There are also phrases you should be careful saying to your pastor, and things every pastor wishes they could say.

image credit: Flickr user Pa Gagne

But there are other things that pastors say to themselves that are incredibly damaging. These words point pastors on a dangerous course. In the moment, they seem harmless. They just seem to be the product of a stressful week or a slip of the internal tongue. In time, though, these can shift a pastor’s heart away from authentic, biblical shepherding. Away from their calling. And away from the people they love.

6 Things Pastors should Never Say to Themselves

 1. Should I really preach this difficult text?

Consider carefully what passages from Scripture you’ll preach. Choose with wisdom how you’ll lead your people through Scripture. But don’t let “Is this passage too hard for people to hear?” motivate you to not preach a text. If you feel like the timing isn’t right, bump it a few weeks. But don’t let fear and cowardice keep you from preaching Truth.

2. Because they give so much…

Never start a sentence with this. “Because they give so much…

  • I’ll meet with them.
  • I’ll listen to their idea.
  • I’ll give their idea a shot.
  • I’ll not give up on them.

James 2:2-4 warns

For example, suppose someone comes into your meeting dressed in fancy clothes and expensive jewelry, and another comes in who is poor and dressed in dirty clothes. If you give special attention and a good seat to the rich person, but you say to the poor one, “You can stand over there, or else sit on the floor”—well, doesn’t this discrimination show that your judgments are guided by evil motives?

3. Preaching is so much more important than ministry throughout the week.

Preaching is important. But don’t grow to the point where you feel your Sunday morning ministry is more important than what you do throughout the week. The way you love people, serve your community, follow up with visitors, shepherd staff, and make key strategic decisions is just as important, and both feeds into and out from, your Sunday morning ministry.

4. Pastoring is more important than my family.

No. No it’s not. If you think this, you’ll end up with no ministry at all.

For if a man cannot manage his own household, how can he take care of God’s church? – 1 Timothy 3:5

 5. Should I really tithe?

Giving is an act of faith. It shows a deep trust that God is in control of money, not you. It also shows that you believe in something or someone. If you give money to a political candidate, you show your support of them. Give money to Habitat for Humanity, you show you believe in them. When you don’t give money to the local church you’re leading, you show a lack of support. On top of that, it’s a bit hypocritical for you to ask people to tithe, while you yourself don’t.

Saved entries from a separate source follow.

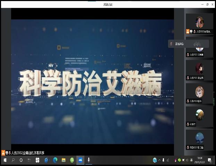Select the cat avatar participant thumbnail
Image resolution: width=216 pixels, height=166 pixels.
click(x=199, y=91)
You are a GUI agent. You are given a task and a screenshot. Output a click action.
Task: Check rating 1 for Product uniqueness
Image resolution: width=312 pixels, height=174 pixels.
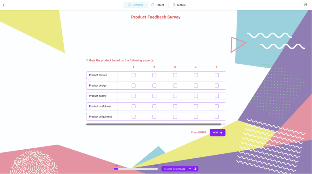(134, 117)
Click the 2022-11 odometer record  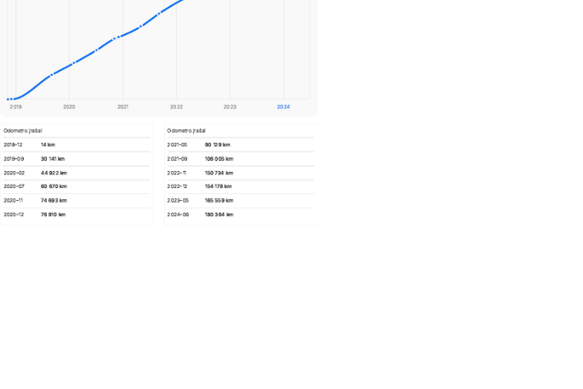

6. I think God is done with me.

Never, never say this. God may be done with you in a certain context. A certain type of ministry, maybe. But your pain, frustration, and disappointments can become, if you’ll let them, your unique voice of hope and grace. God’s not done with you. You still have a ministry. God uses men and women every day who have been crushed by life. Don’t mask your pride by thinking God’s done with you. “Your” ministry is so much bigger than you, anyway.

 Pastor: ever uttered these phrases? Ever heard someone else say them?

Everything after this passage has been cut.